Cardiovascular GD is another type that mainly affects the heart. These patients may also get an enlarged spleen, cloudy corneas, and abnormal eye movements.
Symptoms can be different from one person to another, so GD cannot be diagnosed without laboratory testing. Blood tests can reveal anemia and other low blood counts. Doctors may perform a bone marrow biopsy to determine the cause of low blood counts. If the bone marrow biopsy suggests GD, then your blood will be tested again to prove that the glucocerebrosidase enzyme is not working properly. Genetic testing of theGBA gene is possible, but should not take the place of enzyme testing.
GD is an inherited disorder that lasts throughout a person's lifetime.
GD occurs when a baby inherits two copies of the mutated gene that causes GD, one from each parent. Each parent usually has only one copy of the mutated gene and therefore doesn't have GD. Because the parents don't know they are carrying the mutated gene, there is nothing they can do to prevent their babies from having the disorder.
Caring for someone with GD involves trying to prevent complications from the disorder.

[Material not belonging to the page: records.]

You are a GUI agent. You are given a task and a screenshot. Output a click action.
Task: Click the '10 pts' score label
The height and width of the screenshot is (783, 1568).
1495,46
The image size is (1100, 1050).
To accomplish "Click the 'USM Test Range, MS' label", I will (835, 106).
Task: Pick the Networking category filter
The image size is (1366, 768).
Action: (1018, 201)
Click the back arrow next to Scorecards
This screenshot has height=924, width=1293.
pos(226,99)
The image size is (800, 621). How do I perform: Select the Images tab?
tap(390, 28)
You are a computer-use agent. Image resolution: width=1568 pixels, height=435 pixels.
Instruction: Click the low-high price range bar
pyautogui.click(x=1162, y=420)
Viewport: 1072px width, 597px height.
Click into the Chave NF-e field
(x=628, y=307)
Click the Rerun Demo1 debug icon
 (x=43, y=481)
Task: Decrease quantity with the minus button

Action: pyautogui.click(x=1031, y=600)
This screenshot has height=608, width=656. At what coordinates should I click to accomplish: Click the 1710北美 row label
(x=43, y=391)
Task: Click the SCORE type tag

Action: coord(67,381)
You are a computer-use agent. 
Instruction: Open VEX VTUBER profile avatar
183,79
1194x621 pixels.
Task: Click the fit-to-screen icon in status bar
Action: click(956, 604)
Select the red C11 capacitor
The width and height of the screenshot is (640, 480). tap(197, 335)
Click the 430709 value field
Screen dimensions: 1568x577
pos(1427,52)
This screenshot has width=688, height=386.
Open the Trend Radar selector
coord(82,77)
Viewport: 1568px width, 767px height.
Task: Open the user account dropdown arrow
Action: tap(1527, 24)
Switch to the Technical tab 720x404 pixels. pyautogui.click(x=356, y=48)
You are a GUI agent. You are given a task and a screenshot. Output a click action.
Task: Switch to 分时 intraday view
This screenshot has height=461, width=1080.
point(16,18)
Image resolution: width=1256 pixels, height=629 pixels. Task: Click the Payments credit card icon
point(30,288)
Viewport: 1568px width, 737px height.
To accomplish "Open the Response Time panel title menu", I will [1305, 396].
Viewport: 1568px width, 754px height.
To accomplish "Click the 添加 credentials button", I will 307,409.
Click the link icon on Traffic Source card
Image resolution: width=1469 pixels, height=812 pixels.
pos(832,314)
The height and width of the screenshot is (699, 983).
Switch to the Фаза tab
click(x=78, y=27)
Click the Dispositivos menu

GD is caused by low levels of the glucocerebrosidase enzyme. There are two types of treatment available for GD1. The first is called "enzyme replacement therapy" (ERT) which involves providing a synthetic enzyme to take the place of the natural enzyme that does not work well in an affected person. ERTs are available for moderate to severe GD1. The synthetic enzyme is given as an intravenous (IV) drug. Regular IV infusions ERT have been demonstrated to be safe and effective in reversing low blood cell counts, in decreasing the size of the liver and spleen and can improve quality of life within the first year of treatment. Approximately 10% to 15% of people develop antibodies to the replacement enzymes, although in most cases these people remain symptom-free.
The second type of treatment is called "substrate reduction therapy" (SRT), and involves reducing the amount of work for the remaining enzyme. SRT is approved for people with mild to moderate GD1. SRT is taken by mouth, and helps decrease the enlarged liver and spleen, strengthen the bones, and may improve other symptoms as well.
People with GD1 and GD3 live longer than people with GD2. Over time, people with GD1 and GD3 may become resistant to the effect of treatments. In those cases, bone marrow transplantation may be recommended.
Other treatments may help relieve the symptoms of GD, but they won't combat the cause. For example, surgery to remove the spleen helps some patients because an enlarged spleen can destroy platelets as they pass through the spleen. Blood transfusions can treat severe anemia. Bone pain can be treated with pain medication. Sometimes, joint replacement surgery is needed. Medications that help increase bone density can also be helpful in some people. Of the medications that increase bone density, the most commonly used ones are the bisphosphonates, such as alendronate (Fosamax), ibandronate (Boniva) and risedronate (Actonel).
Symptoms of GD may develop gradually. If you or your child has the symptoms described above, make an appointment with your primary care provider. You may also need to see a blood specialist, or hematologist, and possibly a neurologist or geneticist.
The prognosis is different for each type of GD. GD2 typically results in severe developmental delay and death by age 2 to 4; even with treatment, life expectancy for people with GD2 is shortened. Children with GD3 may live into their twenties or thirties. GD1 can be effectively treated with the therapies discussed above.